July Bill Sygitowicz of the Vineyard Development Group LLC came to the Squalicum Valley to meet with members of the Y- Squalicum Water Association. He announced that he had received the “nod” to move ahead with a clustered development on top of Squalicum Mountain from the County Council. The gated community for the “right kind of people” would create a mini-city and include urban amenities such as streetlights. He said construction would begin in September.
August The Squalicum Valley Community Association held its first meeting on August 2, 2006. Members began to attend County Council meetings to express their concern about the legality and impacts of urban levels of development in the rural zone. There were those who objected to what sounded like a “backroom” deal based on what Sygitowicz had said.

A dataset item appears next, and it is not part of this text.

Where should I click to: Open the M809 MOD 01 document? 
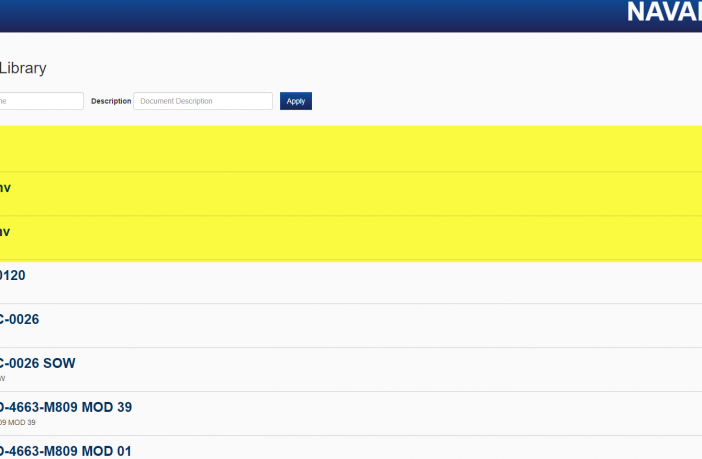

September Members of the association visited the offices of Lake Whatcom Water & Sewer District. They discovered and obtained photos of the Feasibility Study done on behalf of Vineyard Development. The Study revealed that the acquisition of the Lake Whatcom Residential Treatment Center’s water system was part of the plan to serve the Vineyard development. It was also learned that the district was seeking grant money from the State Department of Heath to help pay for the acquisition. After filing public disclosure requests to obtain all the documents relative to Vineyard, we obtained Resolution 705 and the Developer’s Agreement between Vineyard and the district. These three documents show clearly the district’s intention and plan to extend water service to Vineyard. At some point, we learned that councilors Seth Fleetwood and Laurie Caskey-Schreiber visited the site for the proposed cluster with Sygitowicz. We invited both of them to come and meet with valley residents to discuss our concerns. Seth was gracious enough to meet with us, while Laurie has not responded to repeated invitations.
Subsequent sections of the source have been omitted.